Yes, she can, and that too in a country where a few years back, a girl rose to become its elected Prime Minister, the first woman to have earned this honour in any Muslim-majority nation. Benazir Bhutto, lovingly called the Daughter of the East (also the title of her autobiography), must be turning in her grave to find that a mother of her country burnt to death her own daughter, 16-year-old Zeenat, in Pakistan’s cultural capital, Lahore, only because the innocent soul decided to tie the nuptial knot with a man of her own choice — she a Punjabi and he a Pashtun. The blood-curdling incident — a mother tying her daughter to a cot with a rope and then setting her ablaze by sprinkling kerosene on her body in the name of family honour — occurred on June 9.
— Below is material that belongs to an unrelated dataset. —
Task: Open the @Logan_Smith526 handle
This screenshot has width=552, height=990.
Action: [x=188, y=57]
Only a few days before this painful incident, a jirga (council of elders) in Abbottabad had ruled that a girl who had helped her friend elope with her boyfriend be punished by burning her to death.

Hundreds of girls lose their lives in Pakistan almost every year as sacrificial goats for their family’s honour. In 2015, as many as 1,096 women were done to death in Pakistan by their close relatives because they had brought a “bad name” to their family, according to thePakistan Human Rights Commission. The figure of honour killings for 2013 was 869, which shows that the problem is getting worse by the day. It is, therefore, not astonishing that Pakistan is considered one of the most unsafe countries for women today.
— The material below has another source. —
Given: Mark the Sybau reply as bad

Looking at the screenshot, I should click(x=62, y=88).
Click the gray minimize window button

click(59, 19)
The problem is best described in an Oscar-winning documentary, A Girl in the River: The Price of Forgiveness, by Sharmeen Obaid-Chinoy, a brilliant filmmaker of Pakistan. The film depicts the chilling story of a girl called Saba, shot at by her own father and brother for daring to marry a man of her choice, against the wishes of the family. Believing that she is dead, they pack her body in a bag and throw it in a river. The girl, however, survives the ordeal with the help of a passerby. As she grows up, she forgives her tormentors under various kinds of pressures because of a loophole in Pakistan’s law. The film was well received, yet it could not move people to launch a powerful drive to end this social crime committed by both men and women on the pretext of saving the so-called family honour.
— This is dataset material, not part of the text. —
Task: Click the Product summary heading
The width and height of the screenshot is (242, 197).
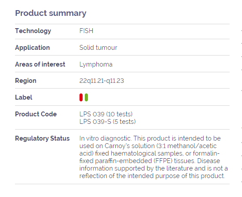Action: click(x=51, y=13)
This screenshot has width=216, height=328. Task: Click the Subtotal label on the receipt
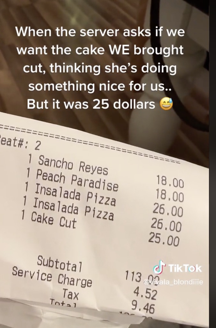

The law as it prevails in Pakistan today considers honour killing an act of crime against an individual, not against the state. So, the accused can be set free if a kin of the victim forgives him/her.

Experts believe that law alone cannot help find a solution to honour killing, also called karo-kari in local parlance. According to surveys, honour killings are confined to mostly illiterate or semi-literate families, but, paradoxically, the maximum number of such incidents are reported from Pakistan’s Punjab province, far ahead of other provinces in literacy. That is why it is difficult to believe that widespread literacy can help in effectively tackling the menace.
More than anything else, there is a need to change the societal attitude towards the female gender through a powerful social movement. Social customs and traditions mixed with religious and cultural practices have created an environment in which women have little chance of being treated differently unless there is a drastic change in people’s thinking.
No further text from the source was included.